Sociedade | 25-09-2022 15:00

Monumento ao combatente de VFX ganhou nova dignidade

Autarcas, dirigentes associativos e militares assinalaram os 93 anos do núcleo de Vila Franca de Xira já celebrados na nova localização do monumento

Monumento foi movido para nova localização e a primeira cerimónia oficial no novo espaço teve lugar na manhã de 10 de Setembro evocando os 93 anos do Núcleo de Vila Franca de Xira da Liga dos Combatentes.
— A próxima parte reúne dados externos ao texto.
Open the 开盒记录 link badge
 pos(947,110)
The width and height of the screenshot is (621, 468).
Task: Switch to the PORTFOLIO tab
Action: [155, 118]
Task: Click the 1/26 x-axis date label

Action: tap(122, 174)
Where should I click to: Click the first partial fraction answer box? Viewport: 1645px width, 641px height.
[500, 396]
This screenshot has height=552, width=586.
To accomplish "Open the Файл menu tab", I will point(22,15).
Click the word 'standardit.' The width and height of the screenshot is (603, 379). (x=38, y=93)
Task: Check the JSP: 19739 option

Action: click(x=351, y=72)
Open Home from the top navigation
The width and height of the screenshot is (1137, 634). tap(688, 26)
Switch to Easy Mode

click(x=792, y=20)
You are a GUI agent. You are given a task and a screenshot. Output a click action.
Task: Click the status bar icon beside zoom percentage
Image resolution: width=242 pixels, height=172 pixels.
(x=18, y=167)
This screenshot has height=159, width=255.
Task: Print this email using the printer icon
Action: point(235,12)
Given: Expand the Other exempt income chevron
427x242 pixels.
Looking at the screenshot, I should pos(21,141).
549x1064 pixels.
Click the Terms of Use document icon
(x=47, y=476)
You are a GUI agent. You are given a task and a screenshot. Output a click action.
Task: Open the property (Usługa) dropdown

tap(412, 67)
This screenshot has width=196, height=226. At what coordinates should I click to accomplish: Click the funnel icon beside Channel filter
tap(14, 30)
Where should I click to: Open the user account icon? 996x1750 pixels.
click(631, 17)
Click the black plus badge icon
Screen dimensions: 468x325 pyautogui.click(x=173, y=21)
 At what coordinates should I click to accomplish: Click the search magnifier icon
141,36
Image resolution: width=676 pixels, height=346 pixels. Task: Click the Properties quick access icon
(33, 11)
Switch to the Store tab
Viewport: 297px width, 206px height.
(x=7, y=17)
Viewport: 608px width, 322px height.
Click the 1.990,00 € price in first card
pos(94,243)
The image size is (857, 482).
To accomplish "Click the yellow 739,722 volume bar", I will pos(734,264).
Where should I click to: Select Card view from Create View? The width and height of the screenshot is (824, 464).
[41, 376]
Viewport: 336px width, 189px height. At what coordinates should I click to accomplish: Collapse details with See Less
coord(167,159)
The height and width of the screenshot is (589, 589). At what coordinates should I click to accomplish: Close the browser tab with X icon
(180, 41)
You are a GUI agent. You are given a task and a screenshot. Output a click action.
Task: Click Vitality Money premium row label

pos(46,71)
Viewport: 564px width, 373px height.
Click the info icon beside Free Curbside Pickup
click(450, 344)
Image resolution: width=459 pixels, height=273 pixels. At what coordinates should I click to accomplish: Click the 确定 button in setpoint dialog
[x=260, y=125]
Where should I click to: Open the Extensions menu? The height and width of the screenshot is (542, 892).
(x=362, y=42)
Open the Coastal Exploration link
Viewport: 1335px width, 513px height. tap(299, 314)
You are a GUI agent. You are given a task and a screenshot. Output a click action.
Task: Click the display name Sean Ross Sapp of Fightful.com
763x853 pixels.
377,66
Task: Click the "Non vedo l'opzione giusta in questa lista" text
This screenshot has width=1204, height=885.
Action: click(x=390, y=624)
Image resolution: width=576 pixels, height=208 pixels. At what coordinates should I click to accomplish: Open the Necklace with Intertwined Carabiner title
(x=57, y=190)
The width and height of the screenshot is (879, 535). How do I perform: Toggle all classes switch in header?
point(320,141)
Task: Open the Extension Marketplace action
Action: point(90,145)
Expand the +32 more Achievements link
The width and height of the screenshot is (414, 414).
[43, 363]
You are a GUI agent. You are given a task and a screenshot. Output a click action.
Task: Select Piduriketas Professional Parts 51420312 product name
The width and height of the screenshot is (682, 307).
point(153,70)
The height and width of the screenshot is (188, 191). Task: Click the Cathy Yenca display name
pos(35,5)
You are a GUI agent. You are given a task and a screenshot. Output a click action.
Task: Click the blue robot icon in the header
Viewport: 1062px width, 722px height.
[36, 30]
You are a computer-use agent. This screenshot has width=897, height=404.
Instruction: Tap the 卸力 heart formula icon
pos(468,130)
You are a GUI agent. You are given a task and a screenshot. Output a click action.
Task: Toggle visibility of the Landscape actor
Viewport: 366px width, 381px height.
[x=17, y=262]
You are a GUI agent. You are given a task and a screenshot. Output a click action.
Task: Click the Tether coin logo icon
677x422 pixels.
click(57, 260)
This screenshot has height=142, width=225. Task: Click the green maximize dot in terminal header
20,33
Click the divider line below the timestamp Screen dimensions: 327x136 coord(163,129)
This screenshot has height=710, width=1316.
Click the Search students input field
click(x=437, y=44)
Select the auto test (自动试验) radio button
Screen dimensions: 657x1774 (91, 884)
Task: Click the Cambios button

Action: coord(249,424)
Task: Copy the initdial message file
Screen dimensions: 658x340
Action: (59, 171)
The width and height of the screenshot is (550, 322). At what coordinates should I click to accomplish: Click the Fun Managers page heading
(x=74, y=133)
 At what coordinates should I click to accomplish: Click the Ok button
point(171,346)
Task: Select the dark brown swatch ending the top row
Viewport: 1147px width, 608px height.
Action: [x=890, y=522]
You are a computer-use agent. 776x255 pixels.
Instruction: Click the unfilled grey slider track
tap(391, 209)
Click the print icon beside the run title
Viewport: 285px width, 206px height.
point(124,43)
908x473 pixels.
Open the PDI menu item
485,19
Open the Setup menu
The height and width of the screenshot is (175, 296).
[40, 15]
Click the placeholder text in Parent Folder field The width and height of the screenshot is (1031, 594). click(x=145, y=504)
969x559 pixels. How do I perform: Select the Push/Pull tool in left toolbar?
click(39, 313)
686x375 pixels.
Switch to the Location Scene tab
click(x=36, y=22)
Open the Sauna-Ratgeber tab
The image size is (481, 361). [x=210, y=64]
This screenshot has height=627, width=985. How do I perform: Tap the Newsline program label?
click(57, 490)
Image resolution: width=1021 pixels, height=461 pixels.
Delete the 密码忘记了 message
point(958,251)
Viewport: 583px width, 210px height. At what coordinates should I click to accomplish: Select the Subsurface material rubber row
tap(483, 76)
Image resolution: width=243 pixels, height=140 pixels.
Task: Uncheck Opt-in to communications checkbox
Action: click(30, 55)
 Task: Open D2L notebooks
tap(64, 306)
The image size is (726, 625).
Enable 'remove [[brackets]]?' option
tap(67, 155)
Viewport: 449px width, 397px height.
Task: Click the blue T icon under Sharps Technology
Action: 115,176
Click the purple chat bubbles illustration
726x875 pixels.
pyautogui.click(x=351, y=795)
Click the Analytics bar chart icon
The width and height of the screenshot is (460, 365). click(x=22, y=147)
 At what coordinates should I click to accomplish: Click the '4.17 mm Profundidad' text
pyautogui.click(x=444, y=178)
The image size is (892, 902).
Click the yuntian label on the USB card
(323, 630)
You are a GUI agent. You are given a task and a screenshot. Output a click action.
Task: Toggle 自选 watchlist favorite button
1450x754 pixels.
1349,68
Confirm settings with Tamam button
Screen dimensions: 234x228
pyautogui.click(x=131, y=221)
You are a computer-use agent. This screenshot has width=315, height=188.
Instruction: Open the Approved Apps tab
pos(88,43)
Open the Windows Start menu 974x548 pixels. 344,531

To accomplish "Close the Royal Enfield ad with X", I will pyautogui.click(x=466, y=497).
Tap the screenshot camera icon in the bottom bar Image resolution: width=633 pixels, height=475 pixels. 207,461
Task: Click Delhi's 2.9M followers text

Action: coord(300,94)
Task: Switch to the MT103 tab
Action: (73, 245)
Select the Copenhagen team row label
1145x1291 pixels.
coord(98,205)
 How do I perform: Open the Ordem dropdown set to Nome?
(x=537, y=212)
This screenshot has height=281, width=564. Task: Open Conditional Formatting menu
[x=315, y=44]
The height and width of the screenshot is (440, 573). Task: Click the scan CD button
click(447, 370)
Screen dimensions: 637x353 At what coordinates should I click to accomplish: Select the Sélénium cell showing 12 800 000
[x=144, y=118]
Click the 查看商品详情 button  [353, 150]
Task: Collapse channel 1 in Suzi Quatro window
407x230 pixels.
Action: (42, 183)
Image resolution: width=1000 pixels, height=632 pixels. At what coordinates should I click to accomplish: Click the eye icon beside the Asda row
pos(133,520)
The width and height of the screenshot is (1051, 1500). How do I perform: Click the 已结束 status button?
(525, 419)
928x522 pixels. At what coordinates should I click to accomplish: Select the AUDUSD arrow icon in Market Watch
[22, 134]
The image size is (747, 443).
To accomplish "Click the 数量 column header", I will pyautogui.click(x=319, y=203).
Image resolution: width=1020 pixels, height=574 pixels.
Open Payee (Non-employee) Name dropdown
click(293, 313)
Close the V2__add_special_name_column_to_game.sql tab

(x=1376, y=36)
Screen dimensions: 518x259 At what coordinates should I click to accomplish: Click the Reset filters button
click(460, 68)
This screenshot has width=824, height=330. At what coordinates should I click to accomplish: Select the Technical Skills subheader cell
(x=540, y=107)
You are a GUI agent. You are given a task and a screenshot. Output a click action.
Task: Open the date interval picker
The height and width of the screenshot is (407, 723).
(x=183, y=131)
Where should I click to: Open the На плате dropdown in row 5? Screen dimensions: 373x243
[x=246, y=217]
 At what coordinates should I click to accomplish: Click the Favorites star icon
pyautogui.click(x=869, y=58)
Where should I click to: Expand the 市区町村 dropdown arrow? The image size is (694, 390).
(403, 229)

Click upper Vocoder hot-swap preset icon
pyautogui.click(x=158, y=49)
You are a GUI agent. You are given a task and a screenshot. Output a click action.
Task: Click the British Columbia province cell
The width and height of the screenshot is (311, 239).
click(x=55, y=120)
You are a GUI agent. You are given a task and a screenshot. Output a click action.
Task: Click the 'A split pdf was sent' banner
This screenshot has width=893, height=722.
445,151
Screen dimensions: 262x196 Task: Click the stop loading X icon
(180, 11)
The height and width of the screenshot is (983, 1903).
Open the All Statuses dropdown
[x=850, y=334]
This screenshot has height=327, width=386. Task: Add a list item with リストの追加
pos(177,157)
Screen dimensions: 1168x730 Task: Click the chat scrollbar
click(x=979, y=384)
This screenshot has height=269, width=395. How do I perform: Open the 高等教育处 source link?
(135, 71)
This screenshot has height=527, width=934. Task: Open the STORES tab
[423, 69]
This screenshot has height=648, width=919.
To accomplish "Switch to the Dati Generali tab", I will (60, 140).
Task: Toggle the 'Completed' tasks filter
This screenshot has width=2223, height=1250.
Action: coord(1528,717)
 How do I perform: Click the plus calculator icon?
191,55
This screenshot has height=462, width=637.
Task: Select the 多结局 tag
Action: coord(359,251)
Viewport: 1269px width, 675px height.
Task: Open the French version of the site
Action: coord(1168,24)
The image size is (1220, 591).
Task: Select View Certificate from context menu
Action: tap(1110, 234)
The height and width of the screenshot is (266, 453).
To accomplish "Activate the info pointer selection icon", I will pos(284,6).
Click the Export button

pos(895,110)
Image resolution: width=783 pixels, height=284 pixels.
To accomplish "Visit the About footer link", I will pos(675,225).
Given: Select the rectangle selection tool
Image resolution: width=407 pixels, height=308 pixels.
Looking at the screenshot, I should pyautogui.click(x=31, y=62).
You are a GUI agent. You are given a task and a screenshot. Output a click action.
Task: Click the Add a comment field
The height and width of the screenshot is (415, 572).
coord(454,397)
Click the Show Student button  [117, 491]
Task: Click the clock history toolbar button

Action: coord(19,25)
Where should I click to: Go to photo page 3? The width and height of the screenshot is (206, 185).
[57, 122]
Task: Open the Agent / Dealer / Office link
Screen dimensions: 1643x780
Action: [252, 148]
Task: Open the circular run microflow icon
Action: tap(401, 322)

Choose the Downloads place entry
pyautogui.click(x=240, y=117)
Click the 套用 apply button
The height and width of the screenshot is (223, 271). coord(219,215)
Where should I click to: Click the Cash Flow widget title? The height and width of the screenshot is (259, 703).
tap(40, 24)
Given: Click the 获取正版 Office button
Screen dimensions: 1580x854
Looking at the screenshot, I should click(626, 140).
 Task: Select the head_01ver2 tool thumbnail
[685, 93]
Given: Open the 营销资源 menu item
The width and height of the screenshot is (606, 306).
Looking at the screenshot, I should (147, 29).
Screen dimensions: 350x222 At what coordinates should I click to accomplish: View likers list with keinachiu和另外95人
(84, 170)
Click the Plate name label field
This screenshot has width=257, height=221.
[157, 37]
O monumento de homenagem aos combatentes do concelho de Vila Franca de Xira ganhou uma nova localização este Verão, sete anos depois de ter sido inaugurado, deixando de estar situado no Largo 5 de Outubro, frente ao cemitério, para ocupar agora um espaço de destaque no parque urbano Luís César Pereira, também conhecido por jardim de Santa Sofia.
O objectivo foi dar mais visibilidade e dignidade ao monumento permitindo ao mesmo tempo a contemplação e mantendo a sobriedade da escultura, algo que não era possível na anterior localização. A primeira cerimónia oficial na nova localização teve lugar na manhã de sábado, 10 de Setembro, com as cerimónias evocativas do 93º aniversário do núcleo de Vila Franca de Xira da Liga dos Combatentes. Estiveram presentes representantes de vários núcleos nacionais, associações militares, ex-combatentes e autarcas. Foram depositadas coroas de flores em memória dos falecidos e entregues diplomas e condecorações aos presentes.
O calor intenso, aliado à idade de muitos dos participantes, levou a que alguns se tenham sentido mal e precisassem de assistência ligeira no local. A maioria considerou que a nova localização do monumento faz sentido. “Está melhor num espaço digno e recatado, onde podemos lembrar os camaradas que já partiram”, disse Justino Nobre, ele próprio militar que serviu na guerra do Ultramar. Todos os dias, diz, vive com a chaga das memórias do que viveu em África. “São cicatrizes que não se curam, vão-se aguentando”, confessou.
O monumento ao combatente era há muito uma reivindicação da comunidade e tornou-se realidade em 2015 numa parceria entre o município e o núcleo da cidade da Liga dos Combatentes no âmbito do centenário da primeira Grande Guerra. Da autoria do escultor João Duarte, é uma obra conceptualmente abstrata com elementos geométricos baseados na pureza triangular de linhas simples e verticalidade acentuada, transmitindo sobriedade e meditação. Visa imortalizar a memória de todos os combatentes naturais do concelho que perderam a vida em combate.